Auch wenn er vom Alter gezeichnet war, strahlte er noch immer das Selbstverständnis seiner Familie aus: Er wusste um seine Herkunft.

»Philippe. Gut, dass du hier bist. Es ist etwas Schreckliches passiert!«

Während Philippe ihm gegenüber vor dem meterhohen Kamin Platz nahm, begann der Duc de Cotignac zu erzählen. Onkel Jean-Baptiste erklärte, dass er das Kästchen dem Museumsleiter in der Festung von Chinon für eine Ausstellung versprochen habe. Es sei einer der ältesten Gegenstände aus der Umgebung. Und der Museumsleiter sei schließlich ein Confrère.
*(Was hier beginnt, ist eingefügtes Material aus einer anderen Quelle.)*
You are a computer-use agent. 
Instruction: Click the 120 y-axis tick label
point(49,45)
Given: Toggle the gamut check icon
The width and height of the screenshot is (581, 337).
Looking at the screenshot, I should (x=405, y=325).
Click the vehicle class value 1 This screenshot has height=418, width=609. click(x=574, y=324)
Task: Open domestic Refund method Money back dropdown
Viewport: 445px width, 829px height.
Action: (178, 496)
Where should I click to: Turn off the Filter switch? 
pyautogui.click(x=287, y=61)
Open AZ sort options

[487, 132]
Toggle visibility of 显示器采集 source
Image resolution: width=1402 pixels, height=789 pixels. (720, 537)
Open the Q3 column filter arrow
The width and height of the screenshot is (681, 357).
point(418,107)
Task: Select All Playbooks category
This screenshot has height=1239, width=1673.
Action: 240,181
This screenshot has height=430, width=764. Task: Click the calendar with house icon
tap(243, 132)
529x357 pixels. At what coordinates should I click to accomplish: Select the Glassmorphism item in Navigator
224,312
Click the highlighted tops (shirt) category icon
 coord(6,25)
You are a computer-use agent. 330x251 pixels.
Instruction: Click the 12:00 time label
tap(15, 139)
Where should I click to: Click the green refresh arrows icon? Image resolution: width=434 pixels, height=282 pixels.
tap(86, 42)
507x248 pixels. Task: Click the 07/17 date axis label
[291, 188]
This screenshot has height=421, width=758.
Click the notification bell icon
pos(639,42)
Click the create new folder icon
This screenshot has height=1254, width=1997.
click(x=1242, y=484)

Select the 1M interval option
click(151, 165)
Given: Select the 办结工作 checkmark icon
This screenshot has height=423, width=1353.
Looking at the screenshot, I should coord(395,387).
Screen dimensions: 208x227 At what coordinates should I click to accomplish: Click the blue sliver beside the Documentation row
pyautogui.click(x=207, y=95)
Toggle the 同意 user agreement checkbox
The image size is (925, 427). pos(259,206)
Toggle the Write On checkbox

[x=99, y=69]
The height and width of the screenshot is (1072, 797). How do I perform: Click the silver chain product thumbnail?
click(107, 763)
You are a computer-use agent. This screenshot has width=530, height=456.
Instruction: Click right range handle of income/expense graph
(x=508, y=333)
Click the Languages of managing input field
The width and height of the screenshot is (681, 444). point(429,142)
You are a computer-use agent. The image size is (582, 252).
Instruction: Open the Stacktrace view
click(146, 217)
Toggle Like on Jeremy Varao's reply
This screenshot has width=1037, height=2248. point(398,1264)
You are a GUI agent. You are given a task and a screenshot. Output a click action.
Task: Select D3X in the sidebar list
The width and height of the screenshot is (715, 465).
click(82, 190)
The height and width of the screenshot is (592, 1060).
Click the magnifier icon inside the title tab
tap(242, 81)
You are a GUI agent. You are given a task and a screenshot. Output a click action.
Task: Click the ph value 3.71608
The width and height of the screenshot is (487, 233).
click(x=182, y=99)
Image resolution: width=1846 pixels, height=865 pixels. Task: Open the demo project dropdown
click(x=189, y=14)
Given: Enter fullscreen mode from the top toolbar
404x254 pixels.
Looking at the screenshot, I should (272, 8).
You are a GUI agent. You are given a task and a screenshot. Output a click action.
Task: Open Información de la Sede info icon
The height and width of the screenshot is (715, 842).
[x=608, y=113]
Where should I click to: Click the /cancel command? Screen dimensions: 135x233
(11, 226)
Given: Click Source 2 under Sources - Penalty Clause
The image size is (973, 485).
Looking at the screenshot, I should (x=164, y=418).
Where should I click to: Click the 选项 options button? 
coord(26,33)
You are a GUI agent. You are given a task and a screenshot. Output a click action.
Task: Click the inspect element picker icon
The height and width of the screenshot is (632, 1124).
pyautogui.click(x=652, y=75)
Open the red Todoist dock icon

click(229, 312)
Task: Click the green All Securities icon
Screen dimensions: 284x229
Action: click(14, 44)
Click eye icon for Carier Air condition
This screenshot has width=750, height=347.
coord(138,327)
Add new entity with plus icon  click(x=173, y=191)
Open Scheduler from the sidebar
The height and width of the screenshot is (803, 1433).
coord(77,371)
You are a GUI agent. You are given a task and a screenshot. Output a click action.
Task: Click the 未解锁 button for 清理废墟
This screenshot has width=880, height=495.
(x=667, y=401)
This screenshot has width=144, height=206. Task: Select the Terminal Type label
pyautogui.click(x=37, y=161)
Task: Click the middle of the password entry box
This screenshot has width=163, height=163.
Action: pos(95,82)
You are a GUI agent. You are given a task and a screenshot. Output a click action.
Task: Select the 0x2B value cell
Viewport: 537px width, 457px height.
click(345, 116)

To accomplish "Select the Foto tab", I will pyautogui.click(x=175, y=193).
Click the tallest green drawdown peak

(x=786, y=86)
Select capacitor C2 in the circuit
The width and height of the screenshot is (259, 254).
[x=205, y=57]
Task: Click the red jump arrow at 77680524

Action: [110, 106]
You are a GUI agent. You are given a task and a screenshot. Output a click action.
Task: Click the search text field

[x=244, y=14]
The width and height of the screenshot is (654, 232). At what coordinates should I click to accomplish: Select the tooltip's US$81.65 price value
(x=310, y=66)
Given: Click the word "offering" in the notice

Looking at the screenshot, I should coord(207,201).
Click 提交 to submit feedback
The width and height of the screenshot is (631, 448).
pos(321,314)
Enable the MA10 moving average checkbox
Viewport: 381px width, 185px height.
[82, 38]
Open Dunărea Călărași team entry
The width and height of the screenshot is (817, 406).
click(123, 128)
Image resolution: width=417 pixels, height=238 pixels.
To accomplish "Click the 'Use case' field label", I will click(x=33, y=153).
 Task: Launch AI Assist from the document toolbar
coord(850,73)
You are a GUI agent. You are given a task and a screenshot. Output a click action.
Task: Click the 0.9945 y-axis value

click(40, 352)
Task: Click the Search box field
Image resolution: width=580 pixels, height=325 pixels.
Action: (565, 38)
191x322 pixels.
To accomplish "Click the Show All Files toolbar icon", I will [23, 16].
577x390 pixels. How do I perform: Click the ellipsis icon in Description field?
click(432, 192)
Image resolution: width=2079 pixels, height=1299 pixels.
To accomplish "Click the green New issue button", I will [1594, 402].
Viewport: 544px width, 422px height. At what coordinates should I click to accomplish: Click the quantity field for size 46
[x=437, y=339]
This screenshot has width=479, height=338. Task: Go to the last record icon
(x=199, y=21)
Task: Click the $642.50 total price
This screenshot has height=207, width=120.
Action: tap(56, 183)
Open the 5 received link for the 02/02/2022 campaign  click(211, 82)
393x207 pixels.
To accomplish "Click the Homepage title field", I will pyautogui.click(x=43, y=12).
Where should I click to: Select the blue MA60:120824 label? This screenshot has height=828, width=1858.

Daher sei er dem Wunsch gerne nachgekommen. Philippe erinnerte sich, dass sein Onkel ihm den Mann einmal vorgestellt hatte, bei irgendeiner Feierlichkeit der Weinbruderschaft, bei der außer den Weinbrüdern, den Confrères, auch die Öffentlichkeit eingeladen gewesen war. Er nippte am Whisky. Sein Magen rebellierte sofort. Das Croissant und die Tartine reichten nicht als Grundlage für Champagner und starken Alkohol nach einer durchfeierten Nacht.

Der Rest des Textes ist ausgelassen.